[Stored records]
+---+

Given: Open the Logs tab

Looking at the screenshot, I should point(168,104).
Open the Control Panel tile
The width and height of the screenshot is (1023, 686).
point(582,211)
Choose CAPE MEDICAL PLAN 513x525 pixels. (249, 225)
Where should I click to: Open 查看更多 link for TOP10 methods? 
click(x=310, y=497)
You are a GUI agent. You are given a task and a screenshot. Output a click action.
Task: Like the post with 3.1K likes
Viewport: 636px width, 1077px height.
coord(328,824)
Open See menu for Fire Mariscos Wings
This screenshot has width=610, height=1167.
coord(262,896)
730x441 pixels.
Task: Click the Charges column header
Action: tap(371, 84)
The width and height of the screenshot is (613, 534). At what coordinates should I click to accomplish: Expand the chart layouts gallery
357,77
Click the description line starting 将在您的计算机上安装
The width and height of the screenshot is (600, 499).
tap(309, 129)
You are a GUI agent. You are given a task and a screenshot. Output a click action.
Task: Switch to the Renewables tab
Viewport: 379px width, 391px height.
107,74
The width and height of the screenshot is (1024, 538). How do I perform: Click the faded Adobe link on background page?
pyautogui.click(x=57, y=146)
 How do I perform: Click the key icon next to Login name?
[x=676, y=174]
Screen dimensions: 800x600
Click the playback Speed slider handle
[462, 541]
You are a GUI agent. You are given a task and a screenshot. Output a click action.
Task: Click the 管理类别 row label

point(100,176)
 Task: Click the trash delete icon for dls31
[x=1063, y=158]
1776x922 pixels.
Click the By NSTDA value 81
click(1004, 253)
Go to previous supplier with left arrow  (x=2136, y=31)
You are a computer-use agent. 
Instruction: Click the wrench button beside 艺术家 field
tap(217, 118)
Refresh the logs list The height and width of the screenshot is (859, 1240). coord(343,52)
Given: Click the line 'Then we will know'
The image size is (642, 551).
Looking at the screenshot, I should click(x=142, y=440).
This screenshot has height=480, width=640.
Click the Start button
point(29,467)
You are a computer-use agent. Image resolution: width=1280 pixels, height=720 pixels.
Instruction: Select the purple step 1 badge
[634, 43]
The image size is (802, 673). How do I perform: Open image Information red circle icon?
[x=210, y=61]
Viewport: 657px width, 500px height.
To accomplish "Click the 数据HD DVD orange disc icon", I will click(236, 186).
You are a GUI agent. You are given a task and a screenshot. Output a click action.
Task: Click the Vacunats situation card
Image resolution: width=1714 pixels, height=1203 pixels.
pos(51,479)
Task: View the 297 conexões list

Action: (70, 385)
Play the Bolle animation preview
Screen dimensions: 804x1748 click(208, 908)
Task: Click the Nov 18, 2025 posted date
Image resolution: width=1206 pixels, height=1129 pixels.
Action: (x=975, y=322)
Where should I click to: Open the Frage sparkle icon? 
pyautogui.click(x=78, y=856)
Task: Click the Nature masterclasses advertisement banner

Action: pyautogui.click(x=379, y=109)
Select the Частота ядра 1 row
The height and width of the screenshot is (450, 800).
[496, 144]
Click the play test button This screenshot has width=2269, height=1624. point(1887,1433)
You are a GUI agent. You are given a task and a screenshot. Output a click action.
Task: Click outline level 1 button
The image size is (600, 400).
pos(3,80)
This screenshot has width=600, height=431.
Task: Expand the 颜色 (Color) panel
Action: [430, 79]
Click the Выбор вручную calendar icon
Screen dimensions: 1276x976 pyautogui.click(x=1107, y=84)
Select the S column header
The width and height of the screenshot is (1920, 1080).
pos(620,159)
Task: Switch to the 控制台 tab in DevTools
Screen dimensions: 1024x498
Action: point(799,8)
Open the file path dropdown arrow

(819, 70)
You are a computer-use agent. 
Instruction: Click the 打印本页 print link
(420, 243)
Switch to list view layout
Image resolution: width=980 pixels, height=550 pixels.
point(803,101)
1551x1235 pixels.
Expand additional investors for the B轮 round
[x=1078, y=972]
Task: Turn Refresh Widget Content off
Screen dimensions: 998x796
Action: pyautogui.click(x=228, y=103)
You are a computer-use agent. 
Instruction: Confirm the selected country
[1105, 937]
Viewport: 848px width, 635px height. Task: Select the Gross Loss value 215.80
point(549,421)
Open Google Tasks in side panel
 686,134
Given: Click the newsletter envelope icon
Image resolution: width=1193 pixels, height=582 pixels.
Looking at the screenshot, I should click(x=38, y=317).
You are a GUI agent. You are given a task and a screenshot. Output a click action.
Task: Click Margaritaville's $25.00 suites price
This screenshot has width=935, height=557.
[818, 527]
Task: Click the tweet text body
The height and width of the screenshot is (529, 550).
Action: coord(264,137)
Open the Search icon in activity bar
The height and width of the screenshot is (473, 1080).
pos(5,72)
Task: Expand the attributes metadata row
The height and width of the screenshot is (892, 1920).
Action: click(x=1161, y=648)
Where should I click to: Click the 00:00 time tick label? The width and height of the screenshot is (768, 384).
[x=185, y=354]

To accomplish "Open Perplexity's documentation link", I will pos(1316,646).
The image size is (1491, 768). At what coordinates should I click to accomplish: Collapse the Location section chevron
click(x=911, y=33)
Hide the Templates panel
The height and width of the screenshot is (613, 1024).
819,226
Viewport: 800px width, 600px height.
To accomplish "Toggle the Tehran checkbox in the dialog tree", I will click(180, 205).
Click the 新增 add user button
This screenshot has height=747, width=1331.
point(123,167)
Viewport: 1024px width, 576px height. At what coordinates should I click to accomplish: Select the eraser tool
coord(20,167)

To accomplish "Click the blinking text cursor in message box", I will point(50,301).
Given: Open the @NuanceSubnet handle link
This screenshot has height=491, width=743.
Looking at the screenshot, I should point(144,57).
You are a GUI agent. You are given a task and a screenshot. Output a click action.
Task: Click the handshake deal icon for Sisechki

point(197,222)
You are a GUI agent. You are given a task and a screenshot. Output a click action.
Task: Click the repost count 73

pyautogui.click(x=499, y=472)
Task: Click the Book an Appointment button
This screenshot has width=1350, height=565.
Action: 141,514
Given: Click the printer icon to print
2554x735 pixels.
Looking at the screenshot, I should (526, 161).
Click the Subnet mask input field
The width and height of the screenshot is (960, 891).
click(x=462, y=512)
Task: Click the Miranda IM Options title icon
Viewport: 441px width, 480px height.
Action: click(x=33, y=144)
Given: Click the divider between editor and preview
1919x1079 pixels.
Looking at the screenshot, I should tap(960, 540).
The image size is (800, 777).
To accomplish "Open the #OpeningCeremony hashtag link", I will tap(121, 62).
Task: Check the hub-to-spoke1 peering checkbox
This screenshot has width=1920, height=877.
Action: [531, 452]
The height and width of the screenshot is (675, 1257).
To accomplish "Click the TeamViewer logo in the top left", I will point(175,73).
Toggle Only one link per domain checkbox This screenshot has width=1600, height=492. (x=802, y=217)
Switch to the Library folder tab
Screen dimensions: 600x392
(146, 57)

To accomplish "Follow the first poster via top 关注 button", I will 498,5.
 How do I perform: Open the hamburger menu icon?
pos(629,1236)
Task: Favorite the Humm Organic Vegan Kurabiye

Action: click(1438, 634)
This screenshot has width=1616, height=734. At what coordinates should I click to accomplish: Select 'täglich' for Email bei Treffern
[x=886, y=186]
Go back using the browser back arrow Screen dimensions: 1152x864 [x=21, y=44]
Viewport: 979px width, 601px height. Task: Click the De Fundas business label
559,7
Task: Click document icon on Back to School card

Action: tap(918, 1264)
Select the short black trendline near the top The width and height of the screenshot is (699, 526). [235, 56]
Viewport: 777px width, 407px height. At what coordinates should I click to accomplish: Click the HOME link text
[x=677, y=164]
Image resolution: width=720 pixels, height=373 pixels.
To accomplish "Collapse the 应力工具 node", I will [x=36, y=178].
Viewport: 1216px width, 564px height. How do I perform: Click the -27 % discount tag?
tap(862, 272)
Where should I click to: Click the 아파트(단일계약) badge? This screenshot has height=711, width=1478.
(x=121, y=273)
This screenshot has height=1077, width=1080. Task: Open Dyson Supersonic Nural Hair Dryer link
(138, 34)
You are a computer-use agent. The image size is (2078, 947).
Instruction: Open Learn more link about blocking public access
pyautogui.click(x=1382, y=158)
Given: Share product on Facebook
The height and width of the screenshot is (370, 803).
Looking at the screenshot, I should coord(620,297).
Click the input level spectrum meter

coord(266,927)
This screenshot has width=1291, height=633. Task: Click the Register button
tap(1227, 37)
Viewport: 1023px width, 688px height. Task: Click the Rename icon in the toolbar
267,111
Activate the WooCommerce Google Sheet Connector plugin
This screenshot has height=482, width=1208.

+---+

• [Exercise requirements]: Say how many lines of the records include the string "Switch"; the number alone is enough.

• [Worked solution]: 4